» Exercise
Only lines, not pictures: please repeat exactly the lines from the one with "Instruction: Open the book of Genesis" through the end of the listing.

» Data for this task
⟨
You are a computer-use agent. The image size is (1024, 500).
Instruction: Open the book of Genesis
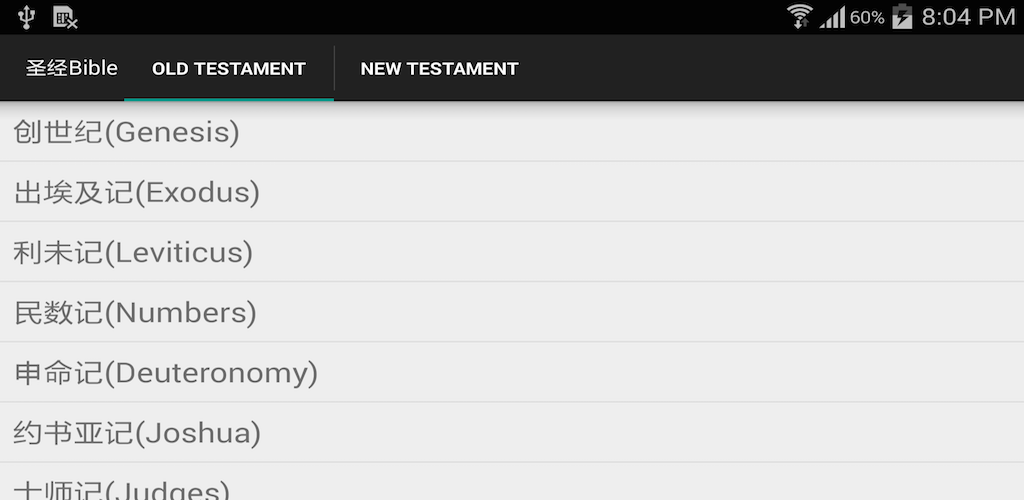pyautogui.click(x=127, y=132)
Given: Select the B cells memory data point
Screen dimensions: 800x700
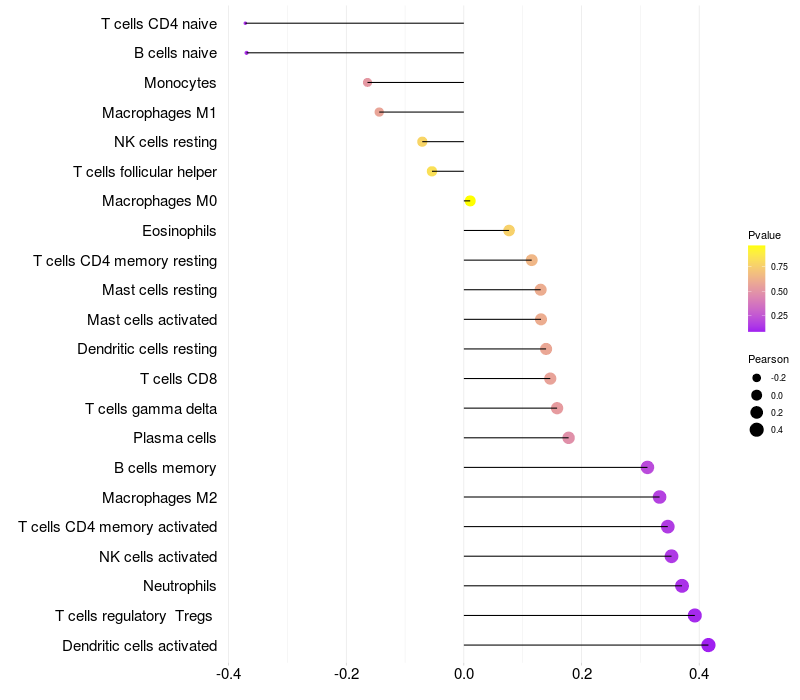Looking at the screenshot, I should pyautogui.click(x=647, y=467).
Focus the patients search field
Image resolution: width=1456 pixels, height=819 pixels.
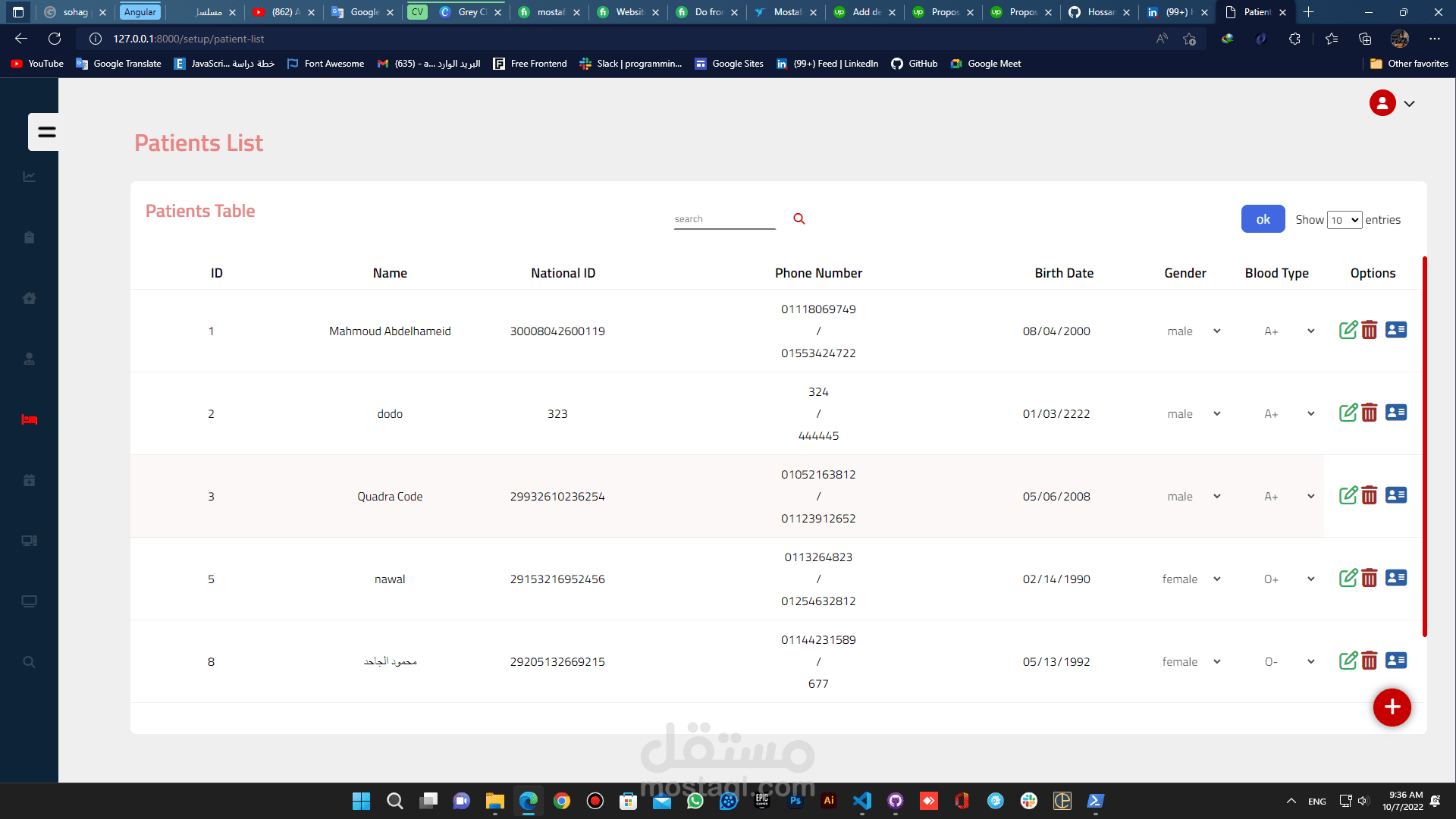(x=724, y=220)
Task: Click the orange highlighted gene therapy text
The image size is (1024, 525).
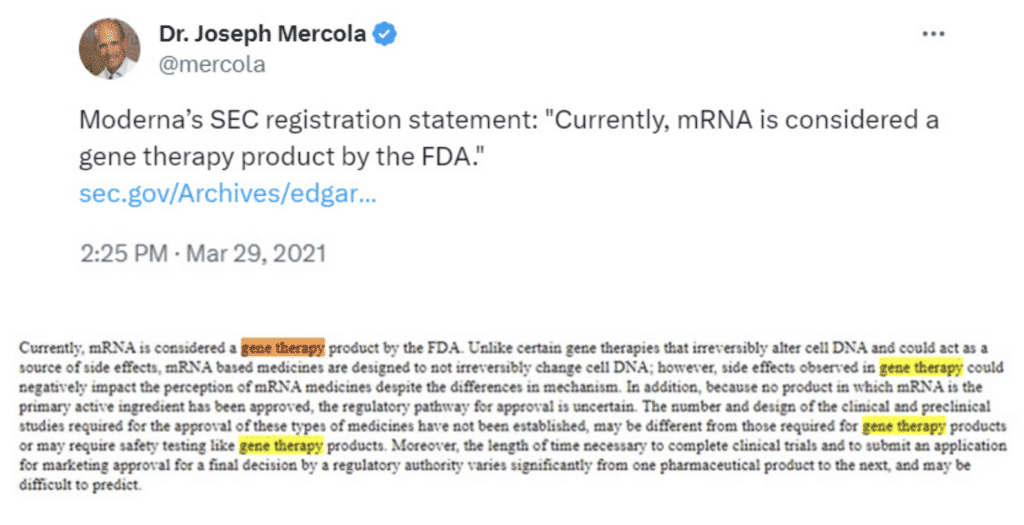Action: click(283, 348)
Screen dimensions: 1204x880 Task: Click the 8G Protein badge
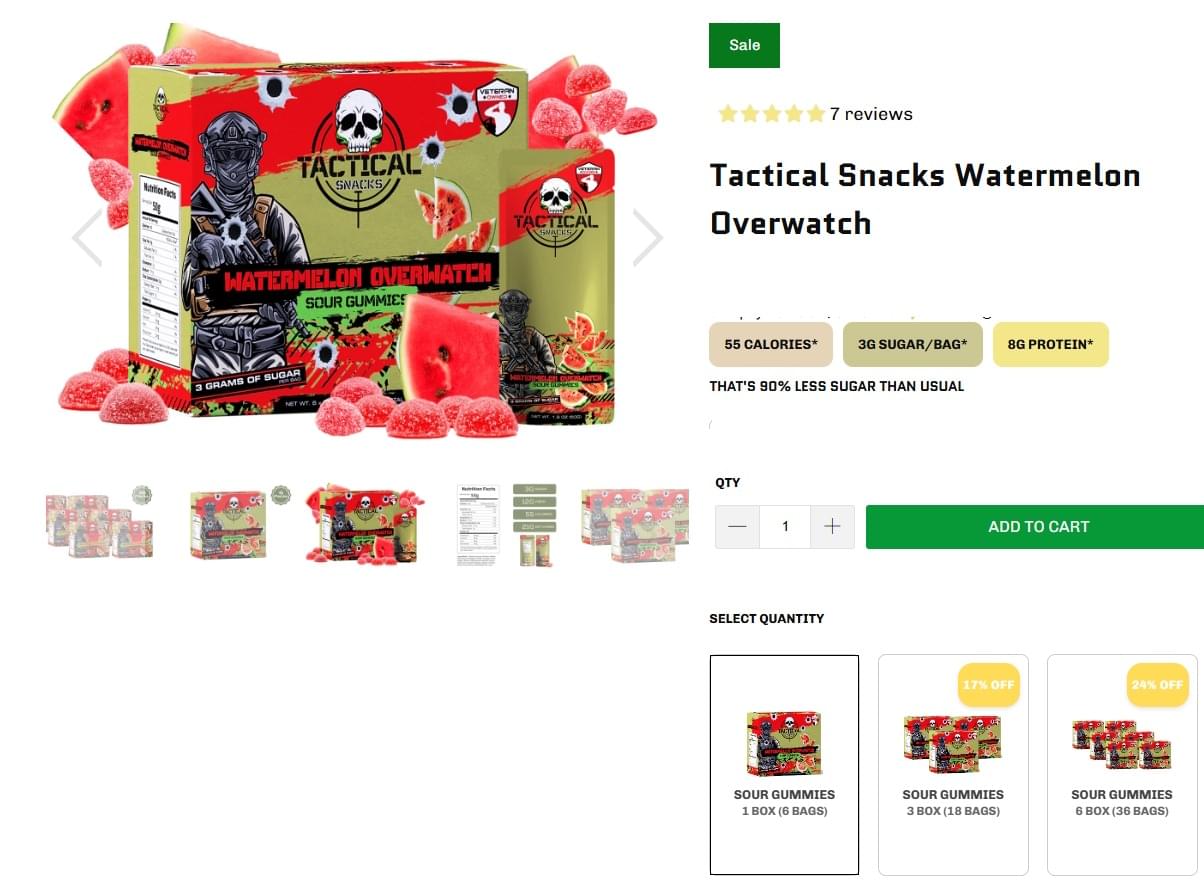[1051, 344]
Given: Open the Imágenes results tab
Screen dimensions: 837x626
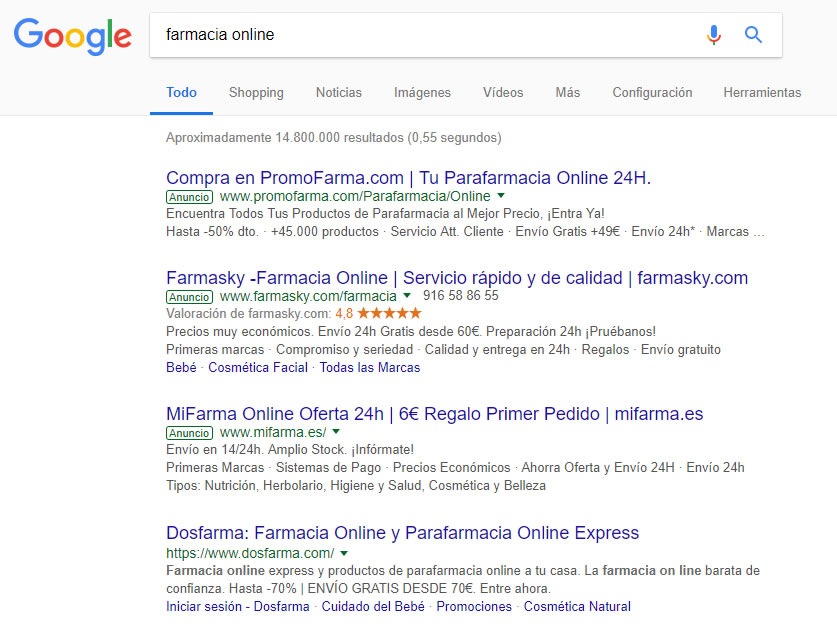Looking at the screenshot, I should [422, 92].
⟩
» Expected answer
Instruction: Open the book of Genesis
pyautogui.click(x=127, y=132)
Given: Select the B cells memory data point
Screen dimensions: 800x700
Looking at the screenshot, I should pyautogui.click(x=647, y=467).
Focus the patients search field
Image resolution: width=1456 pixels, height=819 pixels.
(x=724, y=220)
Task: Click the orange highlighted gene therapy text
The image size is (1024, 525).
Action: click(283, 348)
Screen dimensions: 1204x880 Task: Click the 8G Protein badge
[1051, 344]
Given: Open the Imágenes results tab
Screen dimensions: 837x626
Looking at the screenshot, I should [422, 92].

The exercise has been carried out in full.